It was less than three weeks before the Second Reading of the Terminally Ill Adults (End of Life) Bill that Kim Leadbeater published its text.
Within the debate, a number of MPs who voted the Bill through made it clear that they were voting on the principle only; and that they would want to see a number of changes made to the Bill if they were to vote it through at Third Reading.
Kim Leadbeater has claimed her Bill is safe, and that the safeguards are “the strongest in the world”. Whenever assisted suicide legislation is introduced, proponents always talk a lot about safeguards. This is central to their argument for law change: they know that the weakest part of the case for assisted suicide is the very real prospect that cases of abuse and exploitation could take place.
As we might expect - for we do not believe that an Assisted Suicide Bill can ever be made safe - there are a number of significant flaws that fatally undermine the claim that the safeguards would actually work.
1) The legislation relies on an accurate prediction that a patient has six months or less to live. But anyone who knows anything about medicine knows that predicting someone’s death is notoriously difficult. Doctors suggest that generally a prognosis can only really be predicted with any confidence in the final few days, or in some cases, hours, of someone’s life. A recent report indicated that doctors providing a six-month prognosis were wrong in around half of cases, and that a third of those they had predicted to die within that time were still living twelve months on. Within the debate at Second Reading, MP Mary Kelly Foy spoke of her daughter Maria, who was non-verbal and had cerebral palsy; she was often given just six months to live. She lived for 27 years.
2) There are just three weeks from asking for assisted suicide to being dead. This might be dressed up as a safeguard, but that is still a really short period of time. Does this properly allow for due diligence? Are we confident that courts will have time to consider all the requests that will come their way in detail? The courts are still dealing with huge backlogs. This is likely to mean that requests will be rubber-stamped, rather than properly considered.
3) Complications can and do occur when taking the lethal drugs that end your life. The legislation acknowledges this when it says that doctors involved must discuss with the patient’s wishes with them, in the event of complications. But the mere fact it makes this concession is significant.
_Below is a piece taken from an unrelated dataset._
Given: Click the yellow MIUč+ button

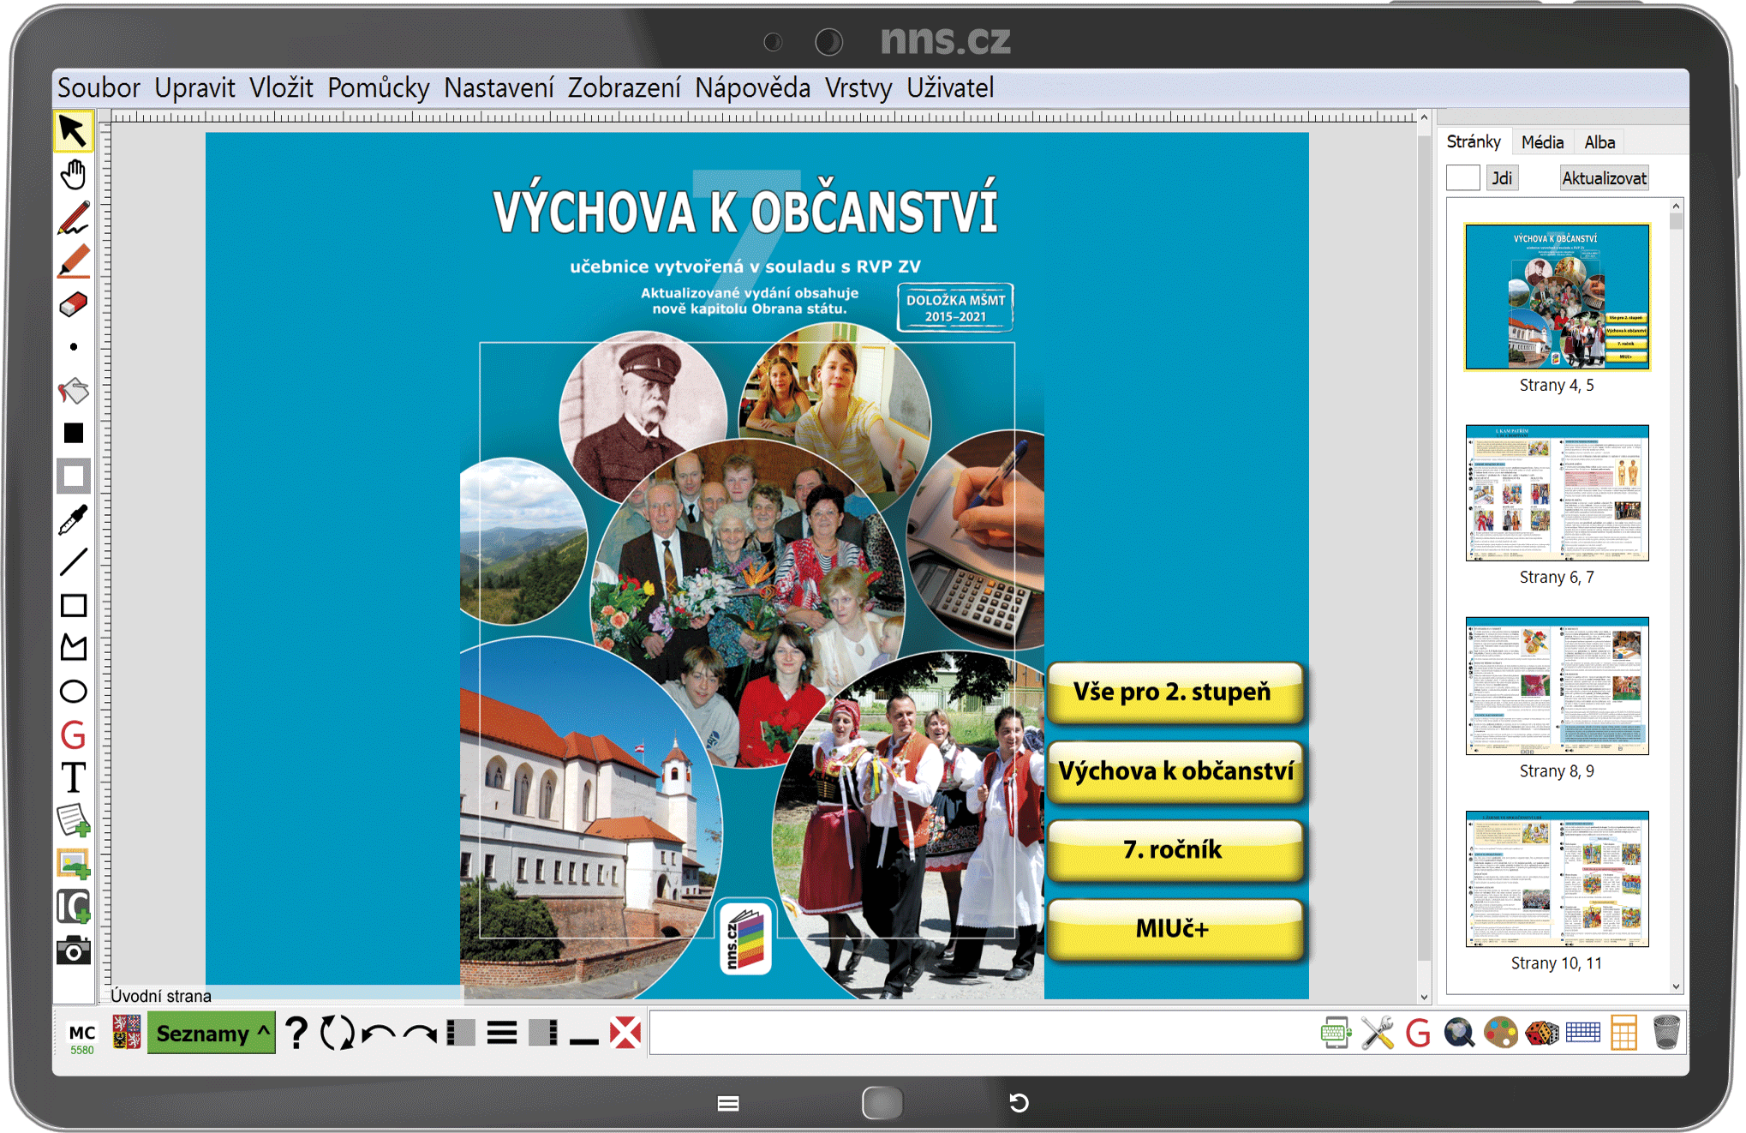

In other countries, like Belgium, where both euthanasia (doctor administers the lethal drug) and assisted suicide (where the patient takes it) are legal, there was a recent case where a patient did not die after the lethal drug, and so the doctor and nurses suffocated them. Palliative care doctor Ilora Finlay recently wrote for The i Paper about how taking these lethal drugs does not necessarily result in instantaneous deaths, and that in Oregon, about half of patients had taken between 53 minutes and 137 hours to die.
4) All the Bill says about talking with family is that if the doctor thinks it appropriate, they should advise the patient to ‘consider’ discussing the request with their next of kin. That’s a shockingly low bar for family involvement given the gravity of the decision. This is one of the major flaws behind the Bill. It is the product of our culture’s obsession with autonomy. But no man is an island. All our decisions have an impact on our nearest and dearest. This legislation does not do justice to the role of the family. And while courts will be involved, it is slanted one way. If the High Court says no to your request for assisted suicide, you can appeal. But if the High Court approves, there is no appeal process open to family members who are concerned about abuse. How is this right?
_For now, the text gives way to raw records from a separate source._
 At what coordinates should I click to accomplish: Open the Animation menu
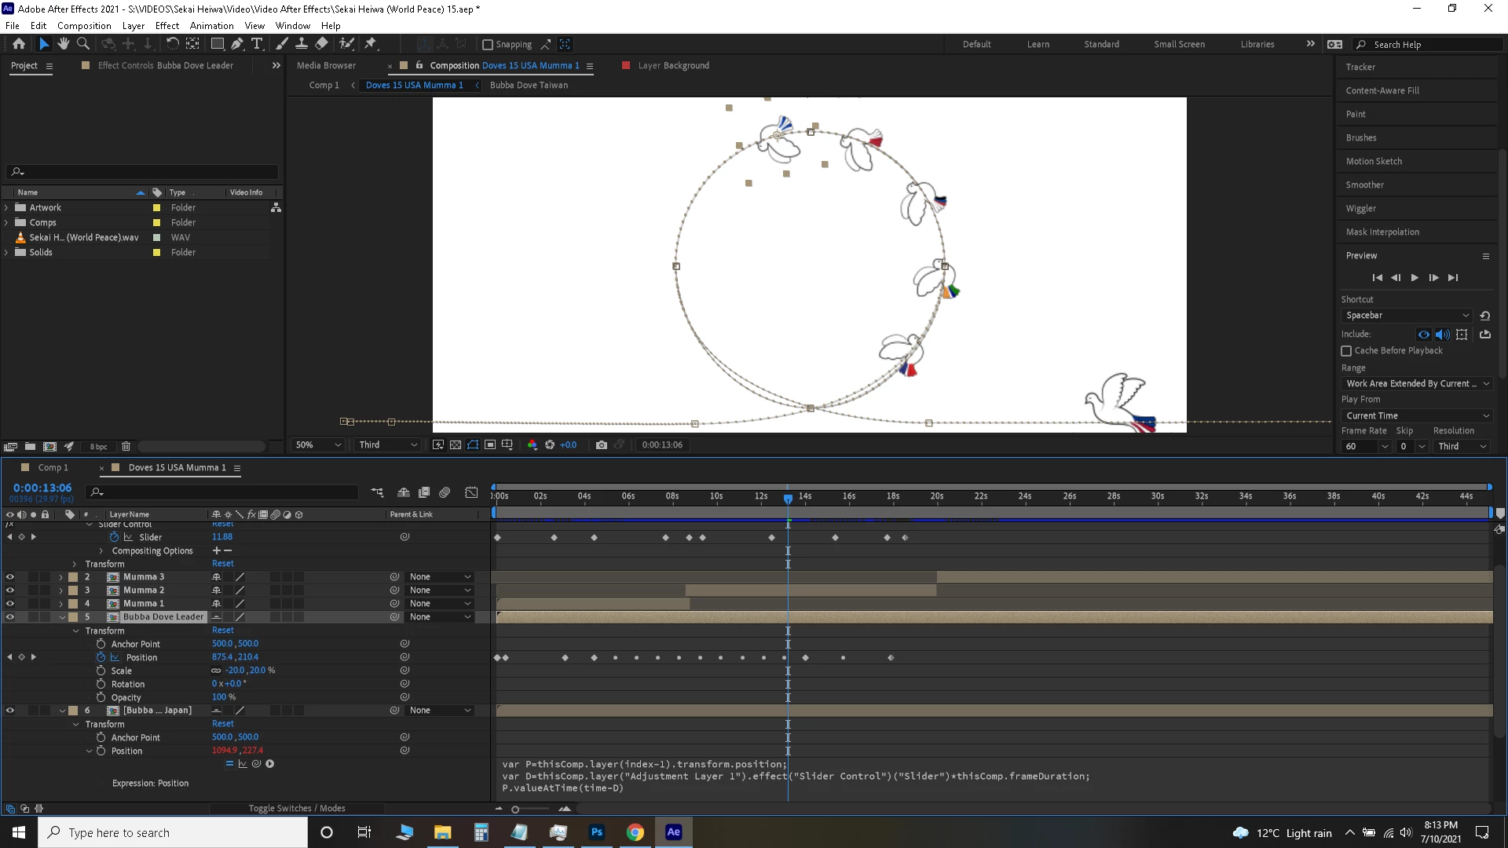point(211,25)
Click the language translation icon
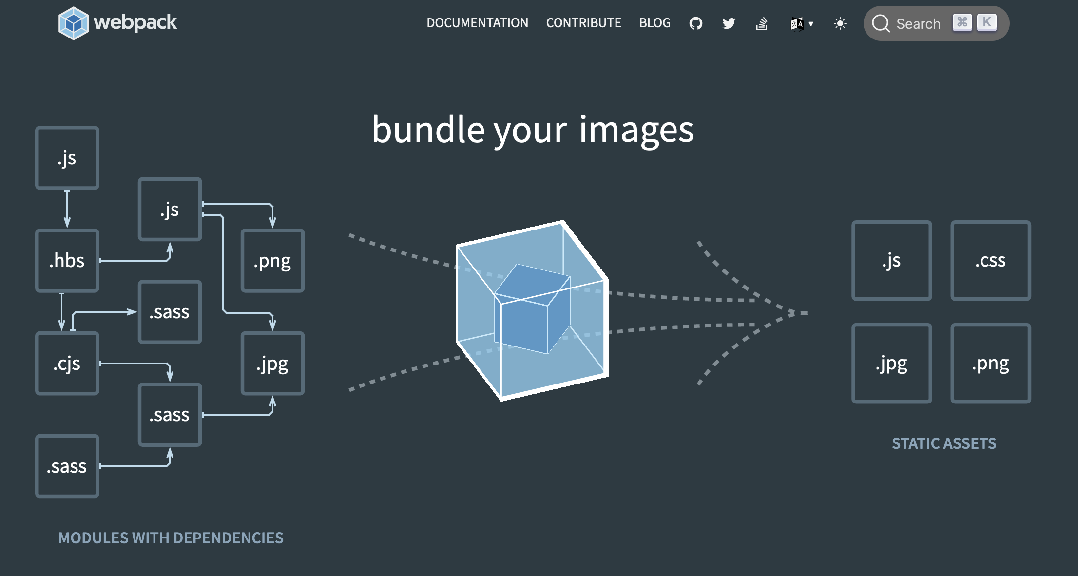 pos(797,23)
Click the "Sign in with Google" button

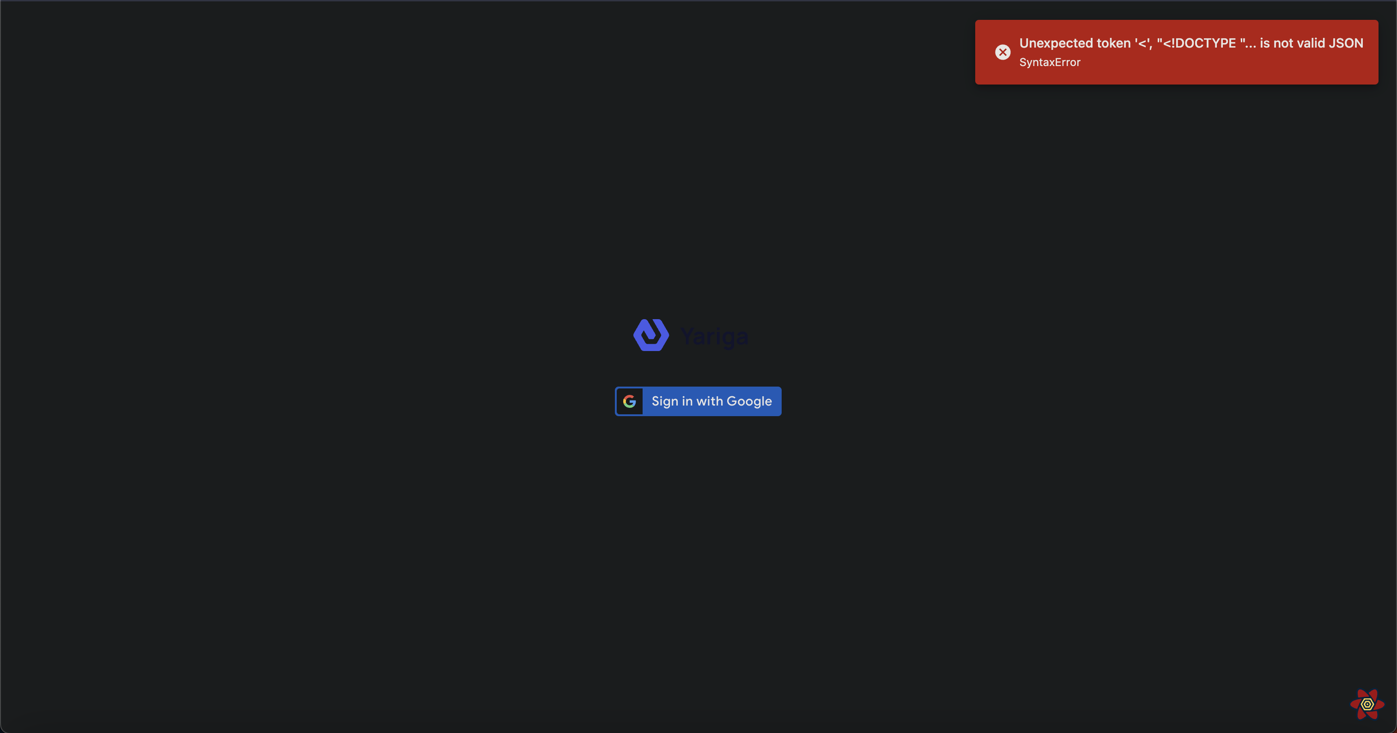click(698, 401)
5) Despite multiple doctors needing to be involved, if the ‘independent doctor refuses to make a statement’ supporting the request for assisted suicide, the coordinating doctor may refer the patient to a different doctor. In other words, if you don’t get what you want the first time, you can try again. To a degree, you can ‘shop for a doctor’ who will approve your desire. Furthermore, it is highly likely that, given that doctors who will approve assisted suicide will be a self-selecting group, the doctors will not be truly independent.
6) It is doctors who are expected to spot the signs of coercion, despite not being formally trained to do so. Coercion is notoriously difficult to identify, and can take many forms. It is rare that it is as simple as someone trying to outright convince another person to take a course of action. Generally it is much more subtle, and in this case, there will not be a witness around to ask about it afterwards. The MP Diane Abbott spoke in the debate at Second Reading about how “Coercion in the family context can be about not what you say but what you do not say—the long, meaningful pause.” There is also a strong chance that some will fall prey to an unspoken ‘societal coercion’, where they feel they do not want to be a burden, on their friends and family, or even upon the NHS.
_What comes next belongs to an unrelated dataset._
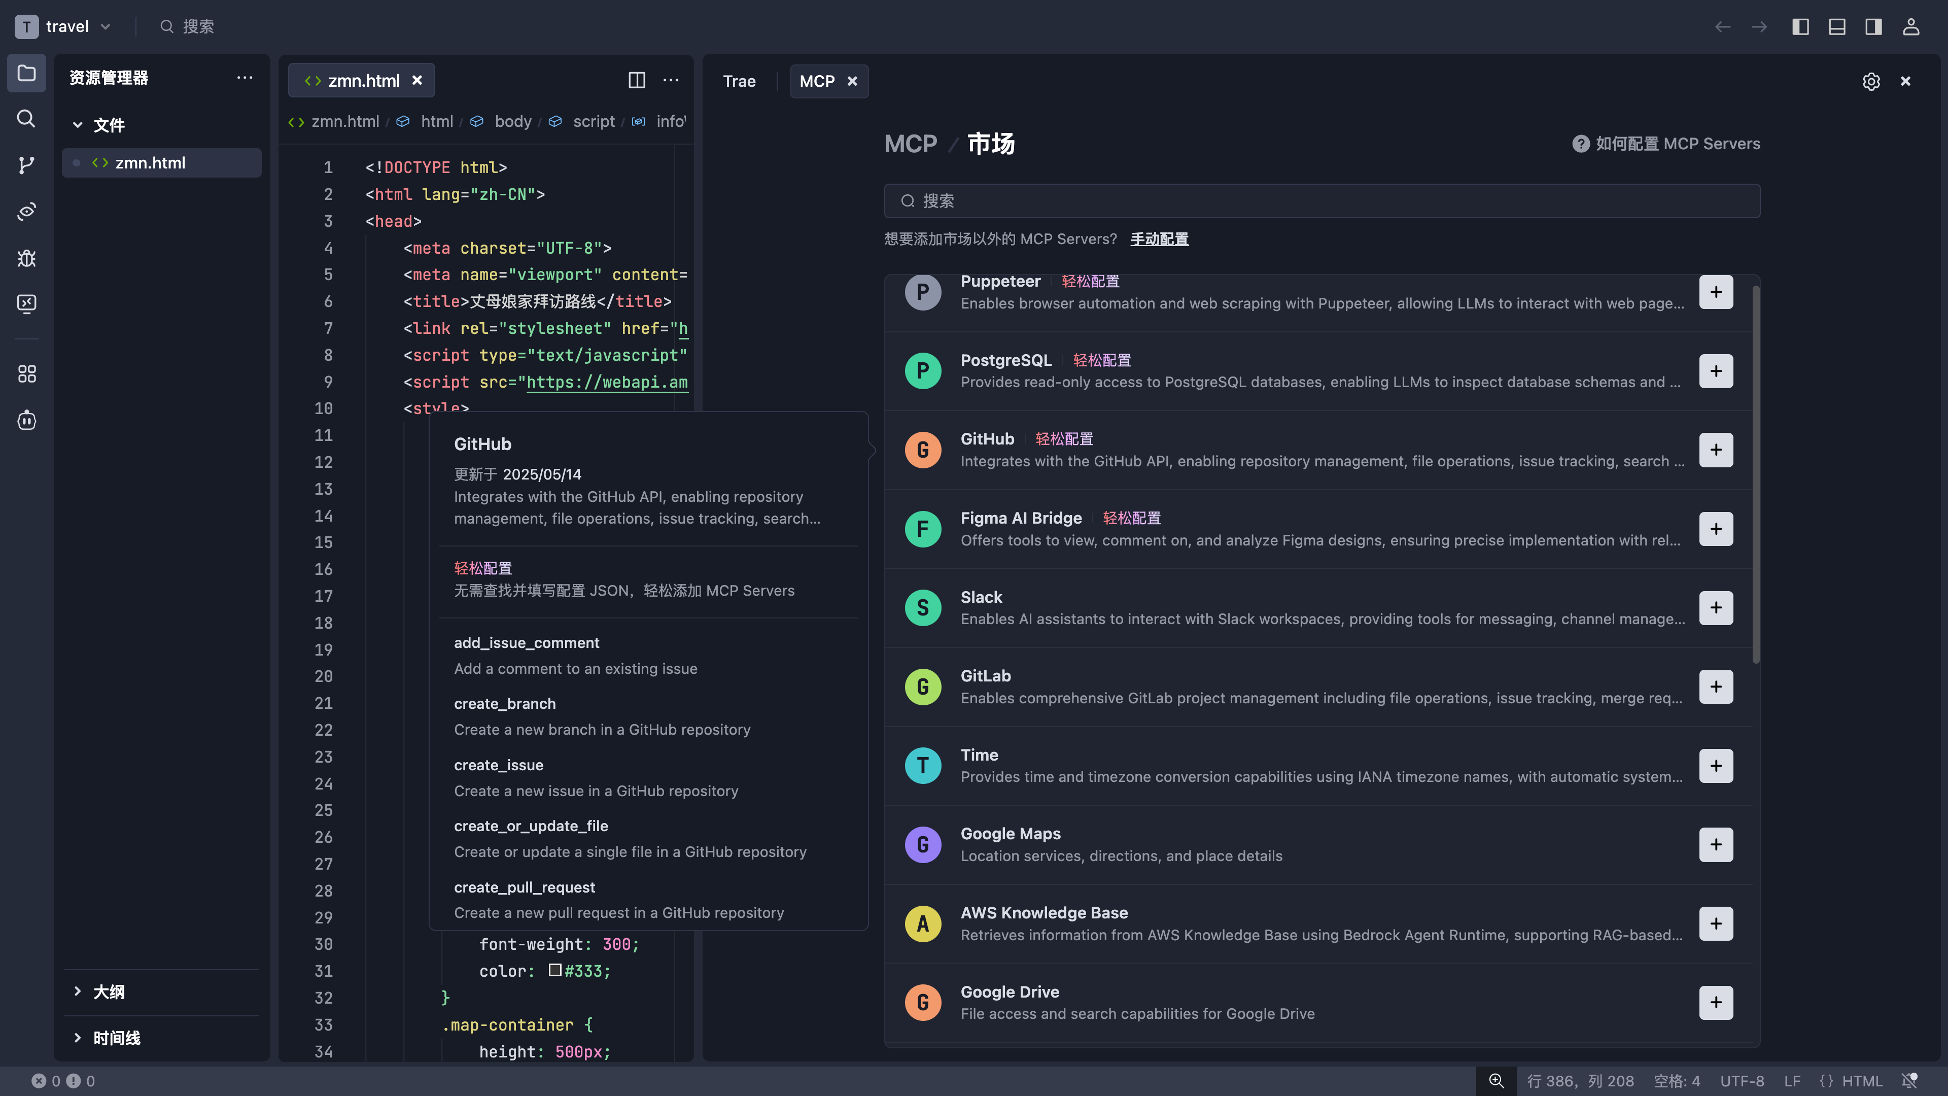This screenshot has width=1948, height=1096.
Task: Open the travel project dropdown
Action: point(67,27)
7) The Bill does not make any provision for palliative care. As a number of people have pointed out, choosing between the prospect of an assisted suicide and non-existent or sub-standard palliative care (in much of the country) is no choice at all. We need to properly invest in and support the provision of palliative care, so that people are not faced with a postcode lottery. The genius of this approach is that it provides holistic care for the patient, and in the vast majority of cases, it makes a good, dignified death possible.
In summary, there may be attempts to fix some of these problems at Committee Stage, or through amendments at Report stage, but we should conclude that this Bill is unworkable. It will cause chaos in our healthcare, in our justice system and will also create pressure on some of the frailest in our society. If this is genuinely representative of the ‘strongest safeguards’ in the world, it merely proves the point: Assisted Suicide cannot be made safe.